À Dublin, il a trouvé l’environnement idéal pour pratiquer la technique Alexander, à Bull Alley, une école de théâtre financée par l’État, où il travaillait régulièrement avec les acteurs et le personnel. C’était une bonne période de sa vie, où il transmettait son expérience de la vie à travers ses doigts.
Un jour, je me suis rendu compte qu’il sortait tous les soirs. Il se passait quelque chose… Nous avons découvert qu’il suivait un groupe de dévots Hare Krishna à Dublin. Il semblait avoir trouvé une nouvelle voie spirituelle. Cela l’a conduit à vivre sur une petite île sur un lac dans le centre de l’Irlande. Le seul moyen de locomotion était un bateau à rames. À cette époque, Monty a troqué ses chemises et chaussures faites à la main contre des articles beaucoup plus simples ; ses seules possessions se résumaient plus ou moins à un sac de couchage et à ce qu’il pouvait transporter dans une petite valise. Pourtant, il semblait très heureux. Il n’a jamais cherché à accumuler des richesses. C’était plutôt un poète ou un visionnaire qui considérait l’argent et les projets comme des moyens d’atteindre quelque chose d’autre. Finalement, il s’est installé dans un ashram Krishna à Belfast. À cette époque, ma mère s’était également engagée dans le mouvement Krishna et ils partageaient cette expérience. Mais déjà la maladie qui allait assaillir ses dernières années se faisait sentir. Ma mère a dû le prendre en charge dans sa propre maison, car la communauté ne pouvait plus gérer ses pertes de mémoire et de comportement. On lui a diagnostiqué la maladie d’Alzheimer.

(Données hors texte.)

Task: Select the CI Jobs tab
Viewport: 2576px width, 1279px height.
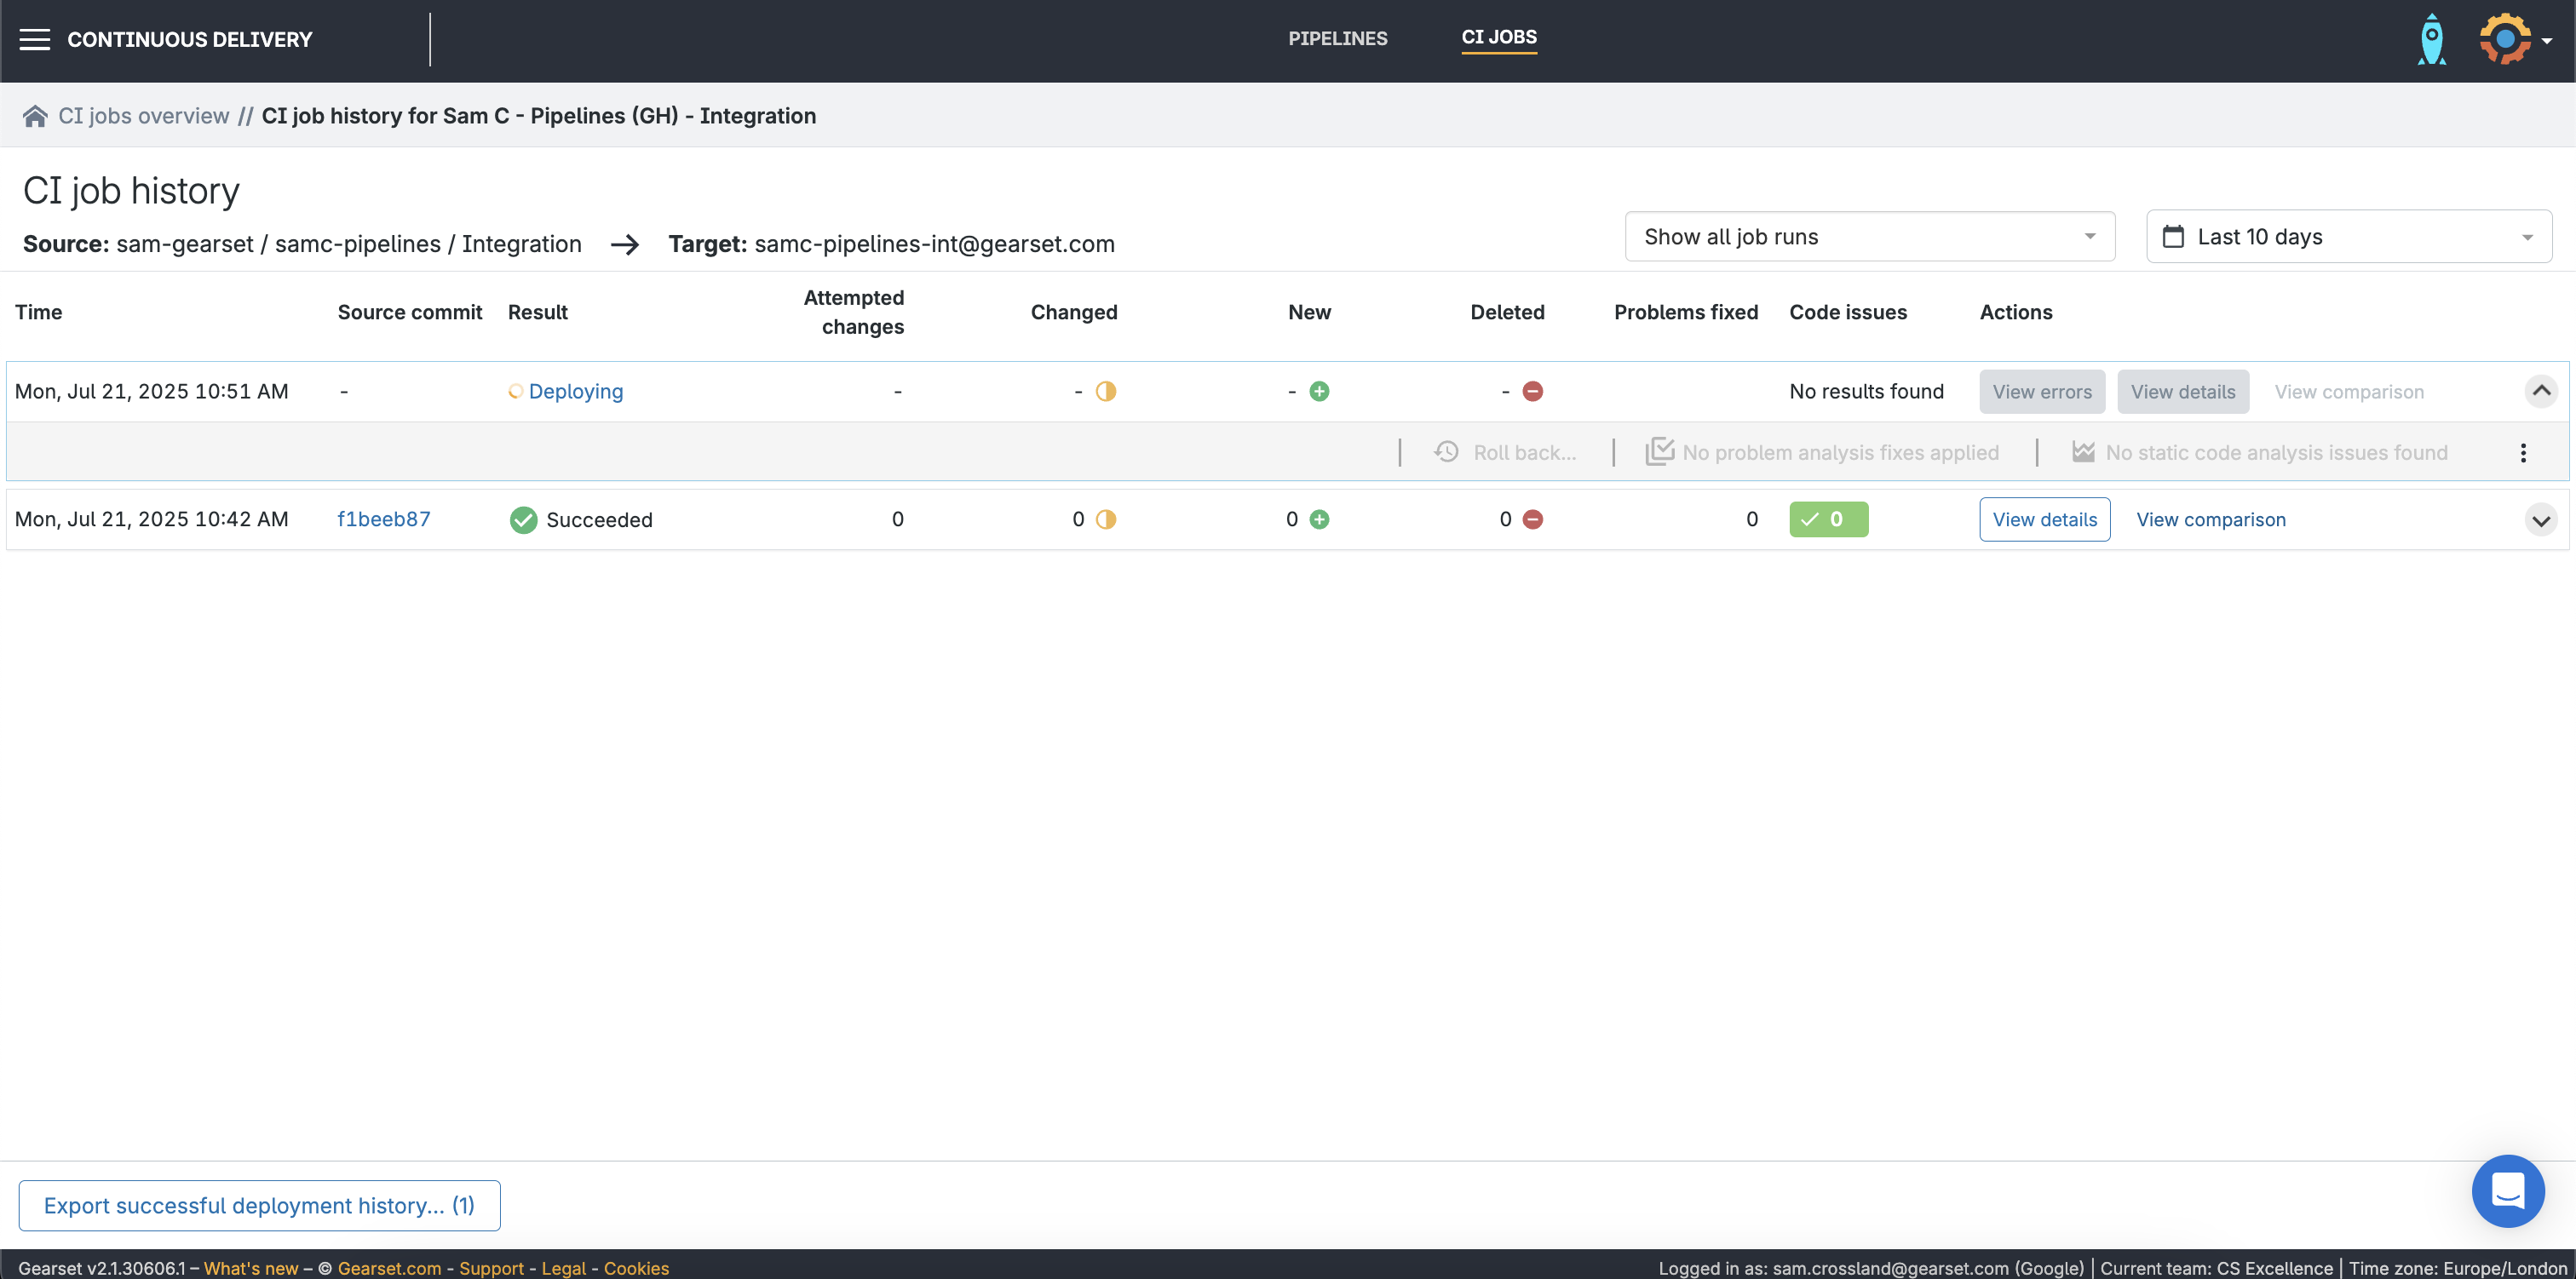Action: coord(1498,38)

Il a souffert de cette maladie débilitante pendant cinq ans avant de succomber. Il chantait encore le refrain de Hare Krishna avec un enregistrement longtemps après avoir perdu la capacité de se rappeler qui j’étais. Il a été crématisé et j’ai voyagé jusqu’à la rivière sacrée Yamuna en Inde avec ma mère pour répandre ses cendres lors d’une cérémonie traditionnelle. D’une certaine manière, le personnage de Monty était celui du « Juif errant », quelqu’un qui entreprend un voyage qui tourne et retourne sur lui-même, une partie de lui étant toujours insatisfaite. Il était animé, je crois, comme Roy Hart, par un esprit d’aventure. Cependant, il laisse en héritage des maisons pour l’œuvre de Hart et son implication dans le mouvement Krishna a permis à ma mère, Christina, de trouver sa propre voie spirituelle profonde dans le dernier chapitre de sa vie.